To answer the op..please don't talk yourself out of a night out. You have, like you said, put dd to bed every night of her life since she was born..so you deffo deserve a little break and me time. I was supposed to get out last night and didn't because my mum got snowed in and I qa devastated as I don't get out much. If you have the opportunity do it!
I suppose though it depends on your child and the person looking after them. For example me and my mum sound exactly the same (my own dad can't tell us apart when were on the phone) so she can seem to soothe ds slightly better...obviously my ds is aware its not me but I know he is alot calmer with her than my mil and he sees them both an equal amount of time.

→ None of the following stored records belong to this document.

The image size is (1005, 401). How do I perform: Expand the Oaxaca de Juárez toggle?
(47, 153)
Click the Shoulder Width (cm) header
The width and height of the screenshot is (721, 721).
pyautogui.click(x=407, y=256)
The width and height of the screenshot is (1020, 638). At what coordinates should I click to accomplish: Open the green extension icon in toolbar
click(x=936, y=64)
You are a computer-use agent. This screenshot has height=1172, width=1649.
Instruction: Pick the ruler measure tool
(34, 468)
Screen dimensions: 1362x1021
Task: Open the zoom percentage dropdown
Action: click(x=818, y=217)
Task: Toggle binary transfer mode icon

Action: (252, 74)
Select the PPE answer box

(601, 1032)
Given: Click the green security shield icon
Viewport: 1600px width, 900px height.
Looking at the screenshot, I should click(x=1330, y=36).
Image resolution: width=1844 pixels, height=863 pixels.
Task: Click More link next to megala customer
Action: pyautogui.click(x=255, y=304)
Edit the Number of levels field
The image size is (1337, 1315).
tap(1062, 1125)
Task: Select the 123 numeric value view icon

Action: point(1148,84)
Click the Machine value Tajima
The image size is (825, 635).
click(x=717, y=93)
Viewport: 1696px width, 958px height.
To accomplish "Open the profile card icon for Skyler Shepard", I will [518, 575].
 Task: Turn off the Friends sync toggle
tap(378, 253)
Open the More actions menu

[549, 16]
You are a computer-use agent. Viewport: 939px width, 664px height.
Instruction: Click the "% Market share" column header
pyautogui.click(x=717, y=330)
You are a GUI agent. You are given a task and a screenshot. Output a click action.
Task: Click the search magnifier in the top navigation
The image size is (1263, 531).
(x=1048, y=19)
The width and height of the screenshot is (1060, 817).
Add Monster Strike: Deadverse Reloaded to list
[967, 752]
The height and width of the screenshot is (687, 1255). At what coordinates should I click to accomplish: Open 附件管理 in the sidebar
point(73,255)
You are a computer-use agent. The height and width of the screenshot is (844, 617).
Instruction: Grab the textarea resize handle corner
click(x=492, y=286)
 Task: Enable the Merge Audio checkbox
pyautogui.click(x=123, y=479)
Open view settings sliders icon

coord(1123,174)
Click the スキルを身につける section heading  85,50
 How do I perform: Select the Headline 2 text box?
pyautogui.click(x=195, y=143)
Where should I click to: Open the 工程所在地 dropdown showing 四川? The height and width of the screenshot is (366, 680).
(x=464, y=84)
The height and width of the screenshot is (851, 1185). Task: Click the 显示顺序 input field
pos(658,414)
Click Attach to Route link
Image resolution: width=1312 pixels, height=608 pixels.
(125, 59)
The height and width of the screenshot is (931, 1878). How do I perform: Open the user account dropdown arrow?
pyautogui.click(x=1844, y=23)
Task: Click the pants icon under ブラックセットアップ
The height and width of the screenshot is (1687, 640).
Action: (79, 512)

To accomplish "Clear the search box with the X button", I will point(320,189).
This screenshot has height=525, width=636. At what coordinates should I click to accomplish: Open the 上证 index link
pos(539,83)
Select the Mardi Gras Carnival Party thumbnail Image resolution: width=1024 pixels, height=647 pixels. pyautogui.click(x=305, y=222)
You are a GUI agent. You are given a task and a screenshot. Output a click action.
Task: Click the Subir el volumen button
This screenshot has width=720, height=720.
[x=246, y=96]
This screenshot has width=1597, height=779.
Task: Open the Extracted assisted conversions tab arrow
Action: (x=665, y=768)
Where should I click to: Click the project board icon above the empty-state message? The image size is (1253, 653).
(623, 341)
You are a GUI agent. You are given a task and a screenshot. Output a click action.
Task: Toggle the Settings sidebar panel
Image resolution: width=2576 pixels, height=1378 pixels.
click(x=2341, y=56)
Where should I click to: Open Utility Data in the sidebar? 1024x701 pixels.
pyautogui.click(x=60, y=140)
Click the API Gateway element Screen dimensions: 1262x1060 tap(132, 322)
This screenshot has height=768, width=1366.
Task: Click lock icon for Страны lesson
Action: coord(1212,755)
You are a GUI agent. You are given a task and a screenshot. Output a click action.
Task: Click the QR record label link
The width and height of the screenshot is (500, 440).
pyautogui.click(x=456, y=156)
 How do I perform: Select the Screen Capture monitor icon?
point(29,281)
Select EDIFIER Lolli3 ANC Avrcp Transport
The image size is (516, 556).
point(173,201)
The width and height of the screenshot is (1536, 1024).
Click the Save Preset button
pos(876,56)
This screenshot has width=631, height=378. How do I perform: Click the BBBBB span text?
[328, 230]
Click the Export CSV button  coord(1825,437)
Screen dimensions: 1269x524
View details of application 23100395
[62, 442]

Now, a few weeks ago, my inlaws came up for a night and persuaded me to go for one drink at the pub around the corner and let my sil who's 16 listen to the monitor (I had put ds to bed myself) and I refused at first because I told them she wouldn't be able to settle him at all. Anyway, long story short I went after giving her strict instructions to call me of she could get him back to sleep..and when I came home an hour later I could hear him crying when I got in..she didn't get a chance to get her mobile. It was only five mins though and I was only around the corner so a bitd different I suppose.
Anyway..it's true that babies have no conception of time when they're little...you leave for a minute or an hour and they still think its a lifetime and that you're not coming back. They ARE primatively connected to your scent and will notice you are no longer there..and they can also recognise your heartbeat so notice this if being soothed by someone else even if they smell of you.
What I will also say though is that at 10m your dd is very perseptive and will start to learn cause and effect..my ds went through bad separation anxiety so I read an article which advised to play peekaboo on a daily baisis using muslins and get baby to do it to themselves and pull it off your face ect. And also to be clear when you're leaving that you're leaving by making a big deal of saying bye and teaching them to wave back. After I did this leaving him with the Childminder was a lot easier.
Just relax and I'm sure she will have a ball with nan..shell probably tire her right out and shell collapse in a little cute heap. Plus, she already has built up a relationship with your mum during the day so it won't pit her nose completely out of joint iykwim.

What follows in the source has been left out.